__RECORDS FOR PROCESSING__
((

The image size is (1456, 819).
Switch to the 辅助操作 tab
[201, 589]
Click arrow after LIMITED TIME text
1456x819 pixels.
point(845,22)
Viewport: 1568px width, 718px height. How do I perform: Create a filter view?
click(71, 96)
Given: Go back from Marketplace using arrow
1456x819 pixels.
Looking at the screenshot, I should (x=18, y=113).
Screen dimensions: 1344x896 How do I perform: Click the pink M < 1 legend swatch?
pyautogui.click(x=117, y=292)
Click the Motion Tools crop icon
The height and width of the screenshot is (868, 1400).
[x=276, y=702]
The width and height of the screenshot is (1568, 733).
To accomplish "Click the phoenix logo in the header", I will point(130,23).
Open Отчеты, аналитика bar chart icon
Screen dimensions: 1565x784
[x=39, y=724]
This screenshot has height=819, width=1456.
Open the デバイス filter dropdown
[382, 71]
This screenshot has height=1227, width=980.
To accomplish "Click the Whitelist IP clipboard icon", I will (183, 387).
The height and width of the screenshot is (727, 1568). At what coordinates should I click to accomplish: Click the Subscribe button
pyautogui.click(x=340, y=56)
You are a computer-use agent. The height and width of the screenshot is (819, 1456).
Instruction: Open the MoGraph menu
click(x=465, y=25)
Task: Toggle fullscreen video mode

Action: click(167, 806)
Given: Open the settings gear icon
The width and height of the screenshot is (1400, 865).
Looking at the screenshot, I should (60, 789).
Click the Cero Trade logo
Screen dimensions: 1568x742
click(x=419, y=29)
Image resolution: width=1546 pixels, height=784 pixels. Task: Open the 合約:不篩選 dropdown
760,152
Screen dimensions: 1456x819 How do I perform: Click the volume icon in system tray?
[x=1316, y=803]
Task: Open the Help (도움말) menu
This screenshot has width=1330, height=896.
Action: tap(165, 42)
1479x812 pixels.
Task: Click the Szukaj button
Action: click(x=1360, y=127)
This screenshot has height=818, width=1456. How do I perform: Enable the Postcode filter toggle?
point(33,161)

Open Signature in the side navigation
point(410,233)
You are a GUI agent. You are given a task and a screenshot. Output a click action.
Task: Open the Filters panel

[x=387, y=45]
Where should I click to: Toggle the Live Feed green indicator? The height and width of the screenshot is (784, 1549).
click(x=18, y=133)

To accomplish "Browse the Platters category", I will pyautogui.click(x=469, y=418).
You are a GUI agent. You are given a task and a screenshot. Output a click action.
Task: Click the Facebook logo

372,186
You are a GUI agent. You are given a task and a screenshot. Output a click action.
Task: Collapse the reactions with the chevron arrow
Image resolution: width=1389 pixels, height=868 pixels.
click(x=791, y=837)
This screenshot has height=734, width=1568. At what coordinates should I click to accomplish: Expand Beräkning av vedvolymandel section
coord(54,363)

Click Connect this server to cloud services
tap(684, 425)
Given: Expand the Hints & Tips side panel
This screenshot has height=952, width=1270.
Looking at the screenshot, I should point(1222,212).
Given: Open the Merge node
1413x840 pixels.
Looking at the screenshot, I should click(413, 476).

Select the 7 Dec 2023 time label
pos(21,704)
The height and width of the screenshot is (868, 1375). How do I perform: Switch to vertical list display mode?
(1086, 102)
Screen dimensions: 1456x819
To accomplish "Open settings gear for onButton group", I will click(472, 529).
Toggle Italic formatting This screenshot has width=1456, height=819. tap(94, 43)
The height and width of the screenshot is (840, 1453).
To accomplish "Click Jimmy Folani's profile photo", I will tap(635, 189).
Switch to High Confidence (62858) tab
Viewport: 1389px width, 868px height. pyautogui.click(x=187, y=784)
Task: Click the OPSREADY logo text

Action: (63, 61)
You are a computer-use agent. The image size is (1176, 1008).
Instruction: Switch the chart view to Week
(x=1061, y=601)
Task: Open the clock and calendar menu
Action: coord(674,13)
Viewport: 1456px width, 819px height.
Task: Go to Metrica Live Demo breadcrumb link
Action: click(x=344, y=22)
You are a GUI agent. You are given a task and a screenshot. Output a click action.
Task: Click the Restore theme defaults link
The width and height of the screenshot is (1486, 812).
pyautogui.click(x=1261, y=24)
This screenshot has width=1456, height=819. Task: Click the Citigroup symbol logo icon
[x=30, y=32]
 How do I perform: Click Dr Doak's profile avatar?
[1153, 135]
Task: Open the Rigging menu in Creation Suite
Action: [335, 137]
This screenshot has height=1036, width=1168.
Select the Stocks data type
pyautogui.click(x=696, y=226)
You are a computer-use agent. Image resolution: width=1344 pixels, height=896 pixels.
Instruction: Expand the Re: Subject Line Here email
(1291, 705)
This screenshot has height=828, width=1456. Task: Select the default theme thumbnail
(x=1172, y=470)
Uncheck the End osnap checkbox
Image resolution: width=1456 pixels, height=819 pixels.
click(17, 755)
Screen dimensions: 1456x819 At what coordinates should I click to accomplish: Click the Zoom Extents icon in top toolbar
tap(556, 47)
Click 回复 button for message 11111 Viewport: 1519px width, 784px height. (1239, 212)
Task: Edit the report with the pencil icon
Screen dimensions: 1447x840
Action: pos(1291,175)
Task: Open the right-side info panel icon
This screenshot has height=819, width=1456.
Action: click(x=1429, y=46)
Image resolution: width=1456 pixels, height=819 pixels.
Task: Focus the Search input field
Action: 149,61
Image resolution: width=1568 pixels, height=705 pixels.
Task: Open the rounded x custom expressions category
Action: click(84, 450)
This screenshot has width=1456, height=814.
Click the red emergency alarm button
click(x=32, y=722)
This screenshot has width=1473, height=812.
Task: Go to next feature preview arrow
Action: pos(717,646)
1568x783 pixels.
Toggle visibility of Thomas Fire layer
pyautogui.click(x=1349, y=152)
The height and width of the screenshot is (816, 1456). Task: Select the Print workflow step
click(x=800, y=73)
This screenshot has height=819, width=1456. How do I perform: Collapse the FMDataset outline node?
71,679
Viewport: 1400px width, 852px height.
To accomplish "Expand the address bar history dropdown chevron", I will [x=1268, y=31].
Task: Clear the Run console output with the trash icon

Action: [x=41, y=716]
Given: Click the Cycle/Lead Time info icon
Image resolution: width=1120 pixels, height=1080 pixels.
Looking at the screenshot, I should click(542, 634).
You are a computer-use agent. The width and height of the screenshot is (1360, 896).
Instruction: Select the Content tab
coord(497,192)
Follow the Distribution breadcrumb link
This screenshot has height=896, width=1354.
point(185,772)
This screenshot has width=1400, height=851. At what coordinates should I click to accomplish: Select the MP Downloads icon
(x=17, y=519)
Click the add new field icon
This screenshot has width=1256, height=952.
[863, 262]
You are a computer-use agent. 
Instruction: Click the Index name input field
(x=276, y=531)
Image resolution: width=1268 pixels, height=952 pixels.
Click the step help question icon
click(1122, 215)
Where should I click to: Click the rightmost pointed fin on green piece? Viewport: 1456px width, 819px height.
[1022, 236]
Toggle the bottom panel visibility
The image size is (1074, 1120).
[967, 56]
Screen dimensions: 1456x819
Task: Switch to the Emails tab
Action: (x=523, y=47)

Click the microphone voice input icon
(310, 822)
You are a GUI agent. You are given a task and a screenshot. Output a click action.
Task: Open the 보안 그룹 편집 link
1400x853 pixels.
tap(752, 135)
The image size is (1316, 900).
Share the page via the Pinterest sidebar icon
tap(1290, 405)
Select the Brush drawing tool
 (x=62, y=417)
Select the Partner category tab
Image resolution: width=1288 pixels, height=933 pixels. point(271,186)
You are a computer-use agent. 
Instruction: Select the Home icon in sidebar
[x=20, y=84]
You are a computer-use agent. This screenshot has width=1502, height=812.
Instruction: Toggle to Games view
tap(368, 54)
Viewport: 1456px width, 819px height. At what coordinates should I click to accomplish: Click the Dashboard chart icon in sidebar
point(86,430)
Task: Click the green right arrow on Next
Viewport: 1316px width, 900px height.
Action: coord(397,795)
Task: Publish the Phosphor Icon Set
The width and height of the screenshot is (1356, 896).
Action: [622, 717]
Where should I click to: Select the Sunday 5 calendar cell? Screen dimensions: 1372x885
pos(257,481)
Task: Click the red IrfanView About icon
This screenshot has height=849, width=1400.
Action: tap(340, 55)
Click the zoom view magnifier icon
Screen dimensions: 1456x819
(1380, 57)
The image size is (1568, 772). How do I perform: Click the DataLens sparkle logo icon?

))

Each line above from the one with "Viewport: 1400px width, 852px height." up to and including the one with "Given: Click the Cycle/Lead Time info icon" must be set down exactly, and no line outside that span may appear.

Viewport: 1400px width, 852px height.
To accomplish "Expand the address bar history dropdown chevron", I will [x=1268, y=31].
Task: Clear the Run console output with the trash icon

Action: [x=41, y=716]
Given: Click the Cycle/Lead Time info icon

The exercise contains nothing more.